Вскоре я «случайно» стал брать больше порций, чем нужно, и не один, а несколько раз в неделю. Приятели звонили, чтобы узнать «нельзя ли зайти ко мне в районе обеда с пивом». Теперь, планируя ленчи для медперсонала, я думал не о возможности разрекламировать свой товар, а о том, как бы получить побольше остатков. Босс заметил, как выросли мои расходы, и посоветовал продолжать работать так же хорошо. «Чтобы достичь успеха, Джейми, нужно потратиться». Это вскоре стало моим лозунгом. Хотя в первый раз я упомянул о своей холостяцкой жизни случайно, теперь я стал говорить об этом всегда, бесстыдно заявляя во время первых пяти минут каждого обеда: «Для холостяка это лучшее, что есть в моей работе». Медсестер захлестывали материнские чувства, и они чуть не дрались за право упаковать для меня остатки еды.

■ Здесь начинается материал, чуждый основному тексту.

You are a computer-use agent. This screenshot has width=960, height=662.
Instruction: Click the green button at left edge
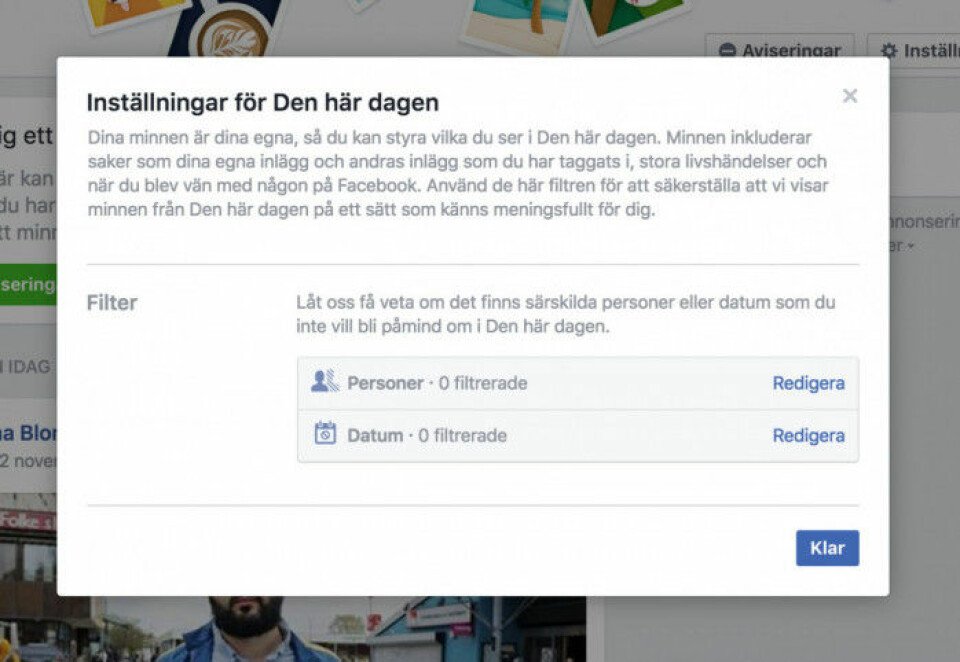click(x=28, y=284)
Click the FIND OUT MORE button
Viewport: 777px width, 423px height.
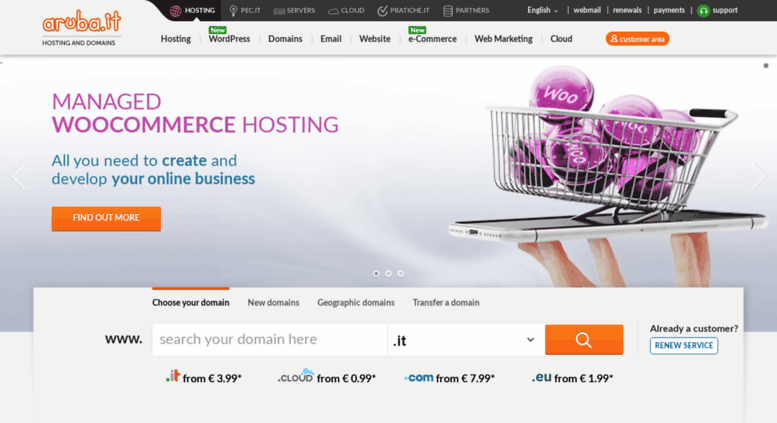pyautogui.click(x=106, y=218)
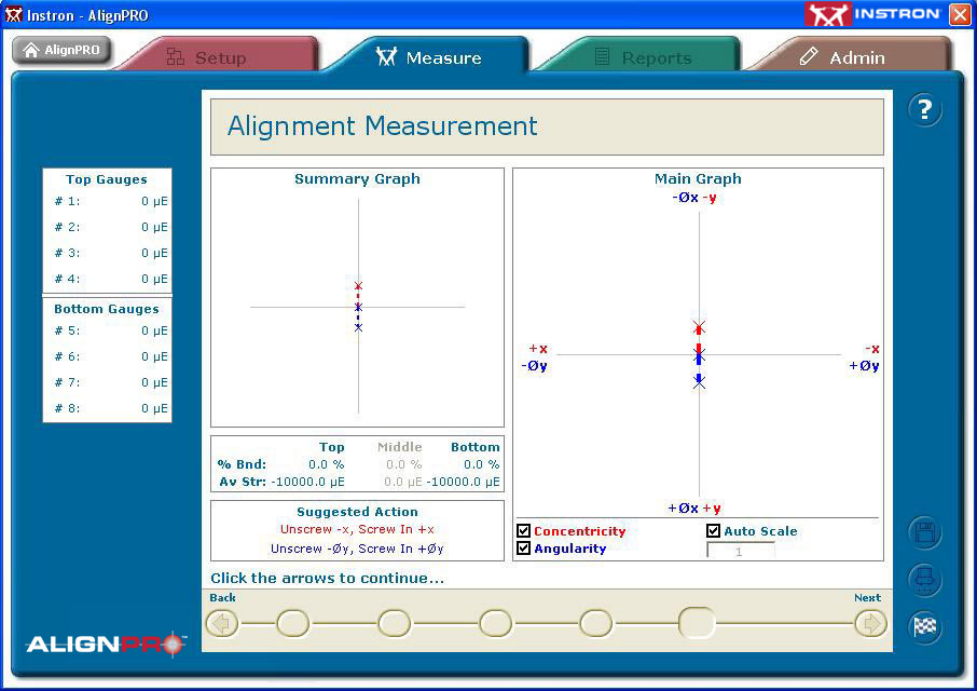Close the Instron AlignPRO window

pyautogui.click(x=959, y=14)
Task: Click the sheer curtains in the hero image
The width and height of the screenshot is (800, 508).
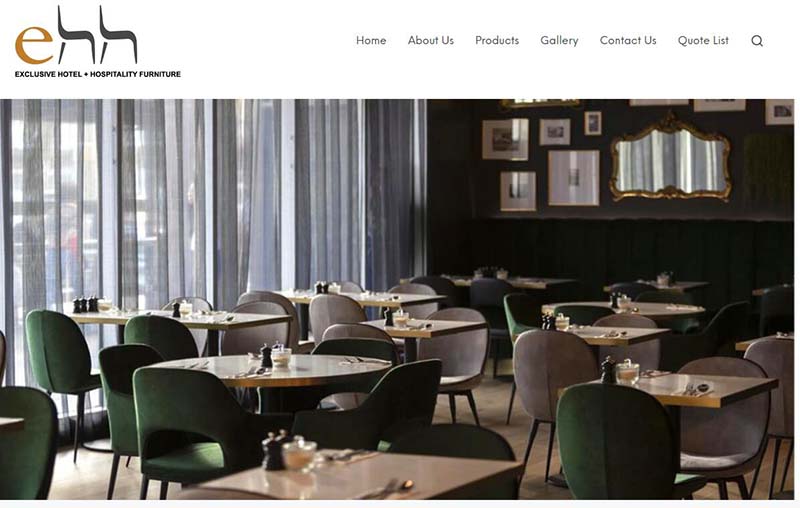Action: (x=214, y=204)
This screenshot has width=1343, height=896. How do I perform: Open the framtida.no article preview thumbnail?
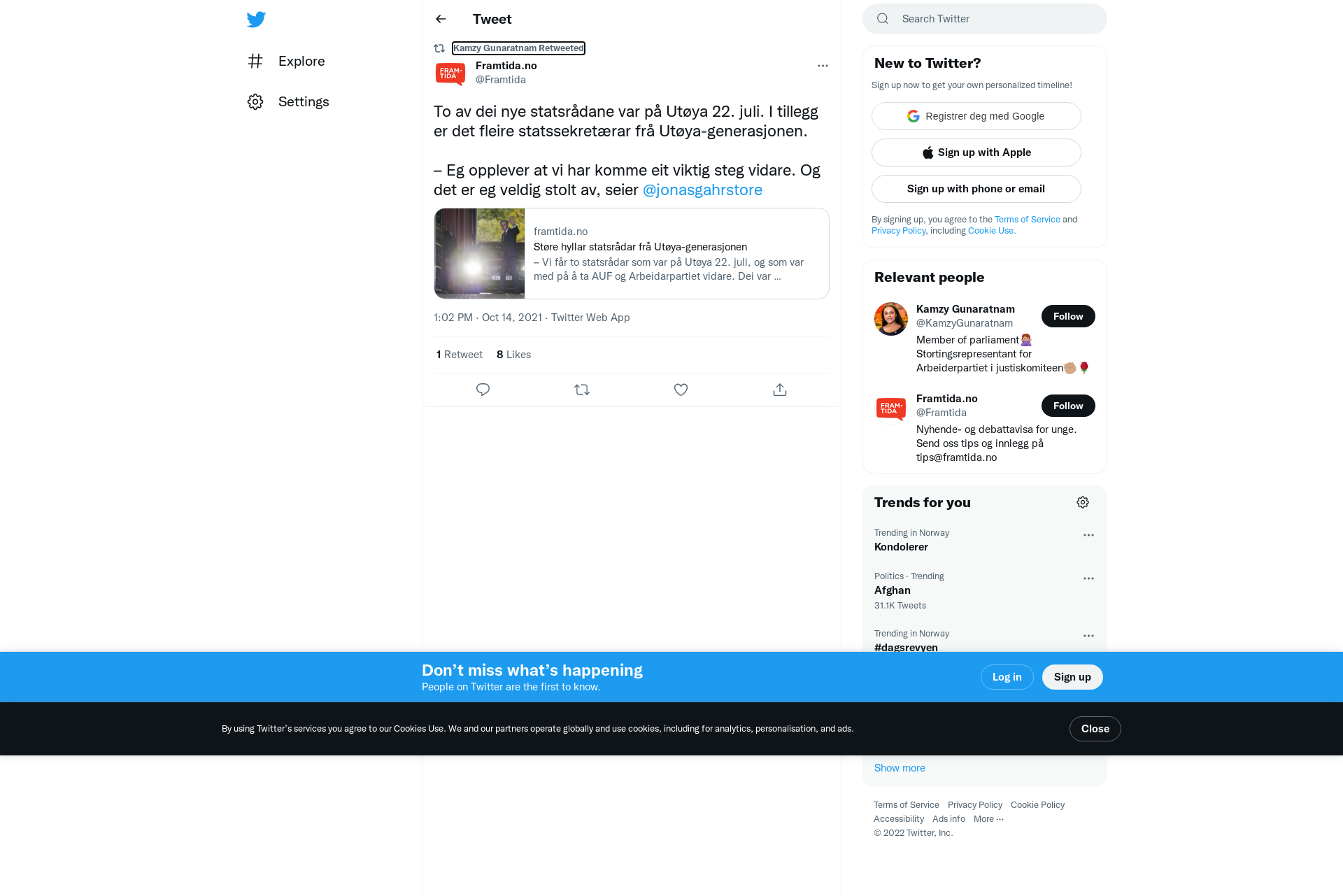480,253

Выяснилось, однако, что не я один использовал этот прием.
Однажды после очередного совещания по продажам мы с парнями сидели за вечерним коктейлем. Я осторожно намекнул на свою аферу. Мне не терпелось увидеть на их лицах восторженные, завистливые взгляды. «Ты что, хочешь сказать, ты только сейчас до этого дотумкал? — захихикал один пацан. — Я, в натуре, сразу понял, что можно делать такие штуки». Остальные согласно закивали, и я понял, что серьезно отстал от жизни. Потом еще не раз оказывалось, что до меня на редкость долго доходили очевидные для других приемы.
Я пытался по возможности обманывать систему, когда замечал в ней изъяны. Это, в частности, касалось моей тяги к труду. Точнее, отсутствия таковой. Тогда, в июле 1995-го, когда я вышел после собеседования уже с работой в кармане, меня остановил кадровый бог Брендон, выпуск 68-го года. Он усадил меня в своем кабинете и завел разговор по душам. «Некоторых ребят из Нотр-Дама я выводил в люди, а других вышвыривал вон! — проговорил он с угрозой в голосе. — Так что не думай, что ты на особом положении». Я помотал головой в знак того, что у меня и в мыслях такого не было.
Он изложил основные правила работы в компании Pfizer. Начинаешь работу в полвосьмого. До полшестого ходишь по клиентам. А потом еще иногда обзваниваешь аптеки. Он открытым текстом сказал мне, что уезжать из Саут-Бенда в Чикаго в пятницу раньше пяти часов вечера непозволительно. Я кивнул, мол, ясное дело, разве бывает, чтобы работа кончалась раньше пяти? Мы с Брендоном достигли полного согласия: раньше пяти часов я Саут-Бенд покидать не буду. Ни один из нас, конечно, тогда не догадывался, что каждую пятницу в три часа дня я уже буду на пути в Чикаго.